Celebrating the Classics: Mint

Cassandra's picture

On grey Seattle days that have all of us clutching coffee cups and donning rain jackets, it's easy to forget that we've already enjoyed a good taste of summer in the city this spring. This month started out as one of the driest and warmest on record, with multiple days stretching well into the 80’s, enough for a few of us to achieve our first sunburns of the year. Here at Theo, we’re dreaming of the sunny months ahead and all the joys that come with the blue skies of summer, not the least of which is, of course, ice cream.

If you own an ice cream maker, you already know that making ice cream at home is simple, satisfying, and tastier than anything you can buy. It doesn’t get any fresher than licking it, soft and melting, straight out of the bowl the second it’s ready (or maybe even a bit sooner). If you have the desire and the time, you can even make ice cream without a machine (see below). 

To help inspire your summer ice cream endeavors, we’re sharing an easy and delectable recipe celebrating mint. With its refreshing flavor and abundance in our gardens, mint is an ideal partner for homemade ice cream.

To make mint chocolate stracciatella, we used the same combination of mint found in our 70% dark mint bar: spearmint and peppermint. Spearmint, recognizable by its large, bright, lime-colored leaves, is the variety most commonly found in backyard gardens. Its flavor is somewhat grassy and herbal. Peppermint, with its small, purplish leaves, is less abundant but has the refreshing, nostalgic flavor of a candy cane or peppermint patty. If you don’t have access to fresh peppermint, you can certainly make this ice cream with spearmint alone, but the flavor won't be as vibrant or complex.

What’s mint ice cream without chocolate? We finish this recipe by drizzling a melted Theo 70% dark chocolate bar into the batch at the end of churning. The chocolate freezes on contact with the ice cream and is broken into small pieces by the machine or by hand-stirring. This results in crispy little chocolate bits scattered throughout the ice cream, a delightful texture the Italians call stracciatella. We think you'll agree that the result is far superior to any mint chocolate chip you can buy.

Make, share, and enjoy in the sun, if at all possible!

Mint Chocolate Stracciatella

2 cups heavy cream

1 cup whole milk

3/4 cup sugar

1/2 cup finely chopped spearmint leaves

1-2 tbs finely chopped peppermint leaves

3 oz (one bar) Theo 70% dark chocolate, melted

Combine milk, one cup of cream, and sugar in a pot and bring to a bare simmer, stirring to dissolve the sugar. Add mint leaves, cover the pot, and steep for 30 minutes.

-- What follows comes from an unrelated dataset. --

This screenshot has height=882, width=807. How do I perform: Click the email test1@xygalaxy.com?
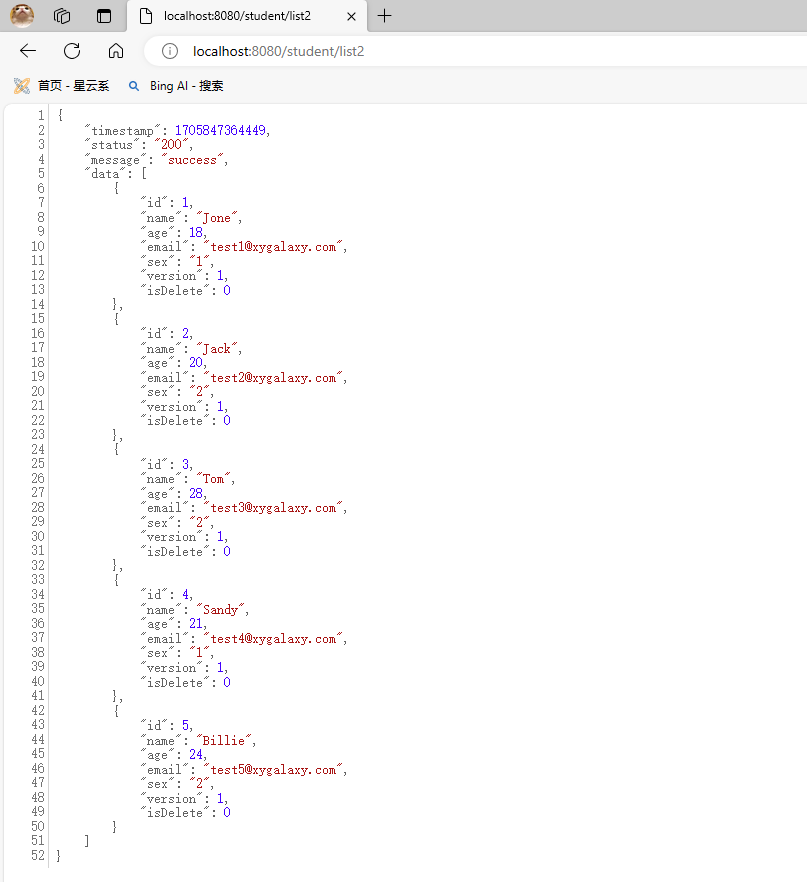274,247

Meanwhile, pour the remaining cup of cream into a bowl and set in an ice bath (either in a larger bowl or the kitchen sink). After 30 minutes, pour the mint mixture through a fine mesh strainer and into the remaining cup of cream in the ice bath. Press the mint solids to release as much flavor as possible.

Stir over the ice bath until cold, then cover and store in the fridge for at least several hours or overnight.

When ready to churn, you have two options:

1.    Pour the base mixture into an ice cream machine and process until it is the texture of soft serve, drizzling in chocolate at the end and allowing the machine to stir until well distributed (Depending on your machine, you may need to stop churning occasionally and help distribute the chocolate by hand if it is not mixing properly).

2.    Place the ice cream base in the freezer, removing every 30 minutes or so to whisk vigorously, making sure to scrape the frozen ice cream around the edge of the bowl into the liquid mixture in the middle. Continue this process until the ice cream is the texture of soft serve throughout, about 3 hours. When the ice cream is ready, drizzle in the melted chocolate and stir to incorporate, returning to the freezer to set.

Your mint chocolate stracciatella can be enjoyed immediately or stored in the freezer to harden.